** start Supplied material **
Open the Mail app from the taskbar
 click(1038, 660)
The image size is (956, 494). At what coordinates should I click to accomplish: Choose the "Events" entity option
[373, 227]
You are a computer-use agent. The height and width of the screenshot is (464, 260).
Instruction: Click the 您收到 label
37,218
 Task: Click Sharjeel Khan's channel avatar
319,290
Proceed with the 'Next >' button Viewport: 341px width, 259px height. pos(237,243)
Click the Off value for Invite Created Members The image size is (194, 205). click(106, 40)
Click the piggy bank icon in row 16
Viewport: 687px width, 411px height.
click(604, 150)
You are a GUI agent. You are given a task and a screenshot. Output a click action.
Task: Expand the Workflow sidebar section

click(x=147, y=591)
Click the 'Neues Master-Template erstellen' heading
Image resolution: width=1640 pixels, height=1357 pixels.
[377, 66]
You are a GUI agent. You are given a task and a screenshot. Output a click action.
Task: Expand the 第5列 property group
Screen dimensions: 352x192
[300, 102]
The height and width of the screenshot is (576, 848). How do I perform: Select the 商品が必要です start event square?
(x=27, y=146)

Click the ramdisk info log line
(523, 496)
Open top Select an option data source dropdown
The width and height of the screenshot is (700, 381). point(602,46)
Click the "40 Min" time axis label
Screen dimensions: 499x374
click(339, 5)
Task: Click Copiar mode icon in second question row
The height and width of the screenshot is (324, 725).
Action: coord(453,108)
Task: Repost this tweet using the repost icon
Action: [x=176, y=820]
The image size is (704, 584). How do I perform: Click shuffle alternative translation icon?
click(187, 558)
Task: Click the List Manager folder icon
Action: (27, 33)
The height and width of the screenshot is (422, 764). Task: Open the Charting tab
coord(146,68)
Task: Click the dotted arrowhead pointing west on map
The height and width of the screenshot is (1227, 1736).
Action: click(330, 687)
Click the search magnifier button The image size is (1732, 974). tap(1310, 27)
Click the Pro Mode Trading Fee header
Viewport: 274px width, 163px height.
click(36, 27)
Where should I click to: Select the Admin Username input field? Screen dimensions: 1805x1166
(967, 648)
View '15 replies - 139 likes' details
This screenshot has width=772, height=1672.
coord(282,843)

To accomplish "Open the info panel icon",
** end Supplied material **
What the task asks: Recast every one of the rows above as a Markdown table with two columns, "No." for a running count and "Line" for the text of each line, and leave out any blank lines.

Exercise response:
| No. | Line |
|---|---|
| 1 | Open the Mail app from the taskbar |
| 2 |  click(1038, 660) |
| 3 | The image size is (956, 494). At what coordinates should I click to accomplish: Choose the "Events" entity option |
| 4 | [373, 227] |
| 5 | You are a computer-use agent. The height and width of the screenshot is (464, 260). |
| 6 | Instruction: Click the 您收到 label |
| 7 | 37,218 |
| 8 |  Task: Click Sharjeel Khan's channel avatar |
| 9 | 319,290 |
| 10 | Proceed with the 'Next >' button Viewport: 341px width, 259px height. pos(237,243) |
| 11 | Click the Off value for Invite Created Members The image size is (194, 205). click(106, 40) |
| 12 | Click the piggy bank icon in row 16 |
| 13 | Viewport: 687px width, 411px height. |
| 14 | click(604, 150) |
| 15 | You are a GUI agent. You are given a task and a screenshot. Output a click action. |
| 16 | Task: Expand the Workflow sidebar section |
| 17 | click(x=147, y=591) |
| 18 | Click the 'Neues Master-Template erstellen' heading |
| 19 | Image resolution: width=1640 pixels, height=1357 pixels. |
| 20 | [377, 66] |
| 21 | You are a GUI agent. You are given a task and a screenshot. Output a click action. |
| 22 | Task: Expand the 第5列 property group |
| 23 | Screen dimensions: 352x192 |
| 24 | [300, 102] |
| 25 | The height and width of the screenshot is (576, 848). How do I perform: Select the 商品が必要です start event square? |
| 26 | (x=27, y=146) |
| 27 | Click the ramdisk info log line |
| 28 | (523, 496) |
| 29 | Open top Select an option data source dropdown |
| 30 | The width and height of the screenshot is (700, 381). point(602,46) |
| 31 | Click the "40 Min" time axis label |
| 32 | Screen dimensions: 499x374 |
| 33 | click(339, 5) |
| 34 | Task: Click Copiar mode icon in second question row |
| 35 | The height and width of the screenshot is (324, 725). |
| 36 | Action: coord(453,108) |
| 37 | Task: Repost this tweet using the repost icon |
| 38 | Action: [x=176, y=820] |
| 39 | The image size is (704, 584). How do I perform: Click shuffle alternative translation icon? |
| 40 | click(187, 558) |
| 41 | Task: Click the List Manager folder icon |
| 42 | Action: (27, 33) |
| 43 | The height and width of the screenshot is (422, 764). Task: Open the Charting tab |
| 44 | coord(146,68) |
| 45 | Task: Click the dotted arrowhead pointing west on map |
| 46 | The height and width of the screenshot is (1227, 1736). |
| 47 | Action: click(330, 687) |
| 48 | Click the search magnifier button The image size is (1732, 974). tap(1310, 27) |
| 49 | Click the Pro Mode Trading Fee header |
| 50 | Viewport: 274px width, 163px height. |
| 51 | click(36, 27) |
| 52 | Where should I click to: Select the Admin Username input field? Screen dimensions: 1805x1166 |
| 53 | (967, 648) |
| 54 | View '15 replies - 139 likes' details |
| 55 | This screenshot has width=772, height=1672. |
| 56 | coord(282,843) |
| 57 | To accomplish "Open the info panel icon", |